Despite improved responses with frontline therapies in lymphoma relapsed and refractory cases remain a significant challenge. Genome-editing technology has become a potential therapeutic option in lymphoid malignancies although most applications of CRISPR-Cas9 to date have been limited to bench studies. Recently, an exciting study unveiled the target gene for the therapeutic activity of NUTLIN3A, a novel small-molecule antagonist of MDM2 that promotes TP53 activation. Using mouse models lacking TP53 target genes, the authors demonstrated that BBC3 (PUMA) is responsible for the resistance of NUTLIN3A in lymphomas. Furthermore, CRISPR-Cas9–mediated silencing of the BBC3 gene confirmed that BBC3 expression might predict NUTLIN3A treatment outcomes in patients. More recently, a study reported the application of a CRISPR-Cas9 system to disrupt CXCR4 expression in mantle cell lymphomas (MCL), a highly aggressive subset of B-cell non-Hodgkin lymphomas (NHLs). Performing lentiviral-based CRISPR-Cas9–mediated silencing of CXCR4, the researchers found that reactive oxygen–mediated CXCR4 expression is a key signal inducing autophagy, which contributes to the survival of bortezomib-resistant MCL cells (Zhang et al., 2016).

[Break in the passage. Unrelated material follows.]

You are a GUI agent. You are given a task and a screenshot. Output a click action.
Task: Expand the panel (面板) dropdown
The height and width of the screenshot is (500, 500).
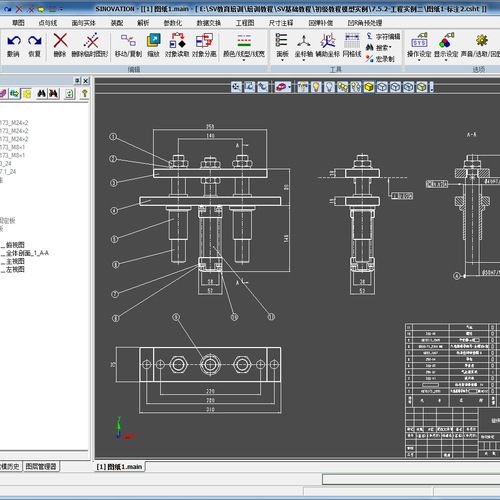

Challenges in Using CRISPR Tools in the Study of Functional Genomics

While CRISPR-Cas9 technology has emerged as a promising tool in interrogation of gene functions, it has been recognized that several technical challenges greatly mar the progression of this field. Some of the more perplexing issues have been encountered through the use of CRISPR in pooled screening, occurrence of off-targets, false positive and false negative results, low efficiency of HDR events, use of high passage number cell lines, and limitations to the types of genes that can be studied.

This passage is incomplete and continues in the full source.